◆ ABOUT THIS EXERCISE ◆
When you reach the line containing "Task: Open Thursday's" in the entries below, start writing out each line exactly, and stop after the line containing "This screenshot has width=1106, height=622.".

Segment Start: SUPPLIED MATERIAL

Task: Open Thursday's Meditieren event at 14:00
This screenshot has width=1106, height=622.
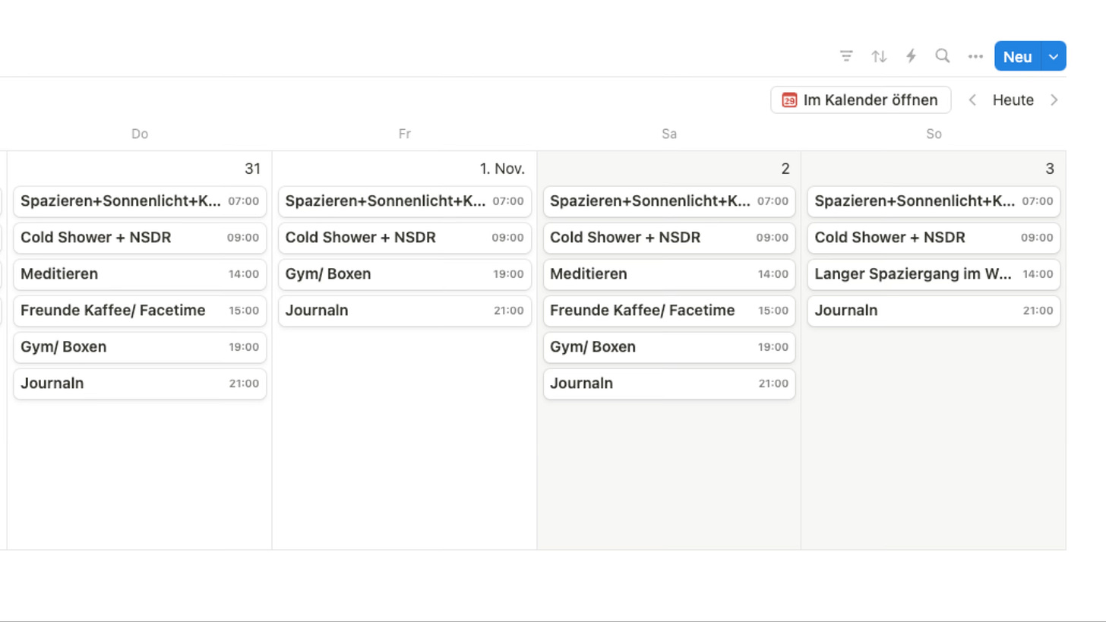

Segment End: SUPPLIED MATERIAL
Segment Start: SUPPLIED MATERIAL

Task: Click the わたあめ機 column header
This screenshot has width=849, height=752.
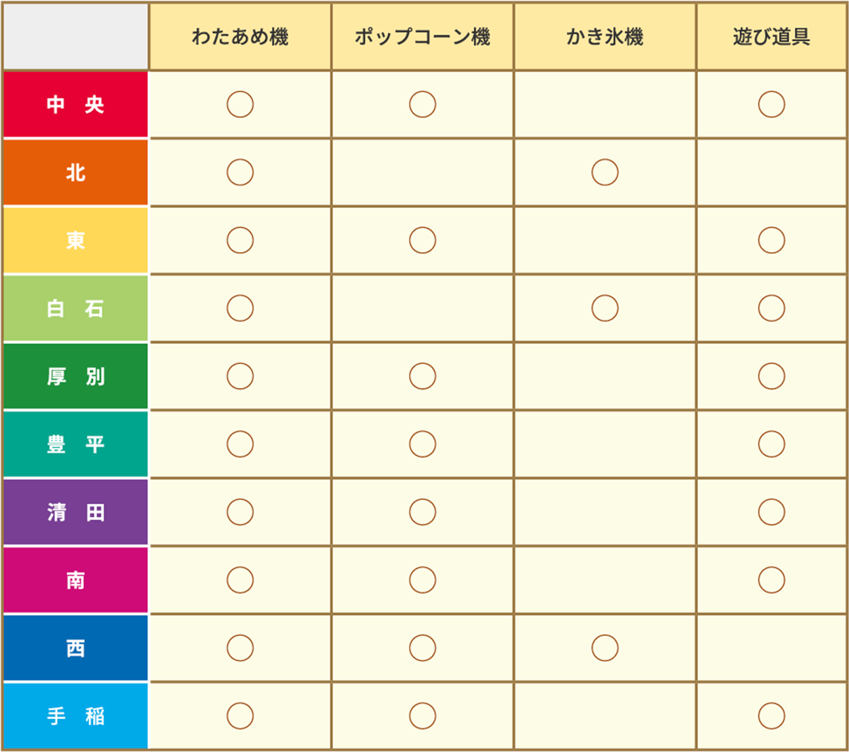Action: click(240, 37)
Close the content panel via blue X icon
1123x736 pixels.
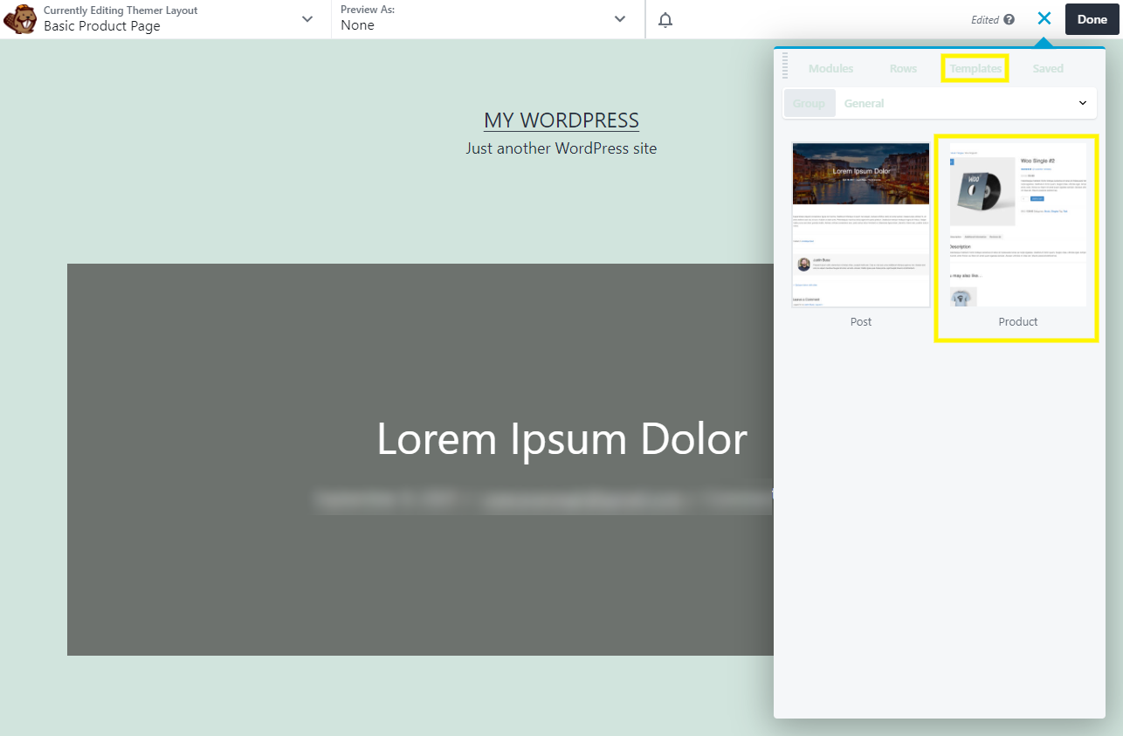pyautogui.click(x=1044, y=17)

Segment End: SUPPLIED MATERIAL

◆ FINAL ANSWER ◆
Task: Open Thursday's Meditieren event at 14:00
This screenshot has width=1106, height=622.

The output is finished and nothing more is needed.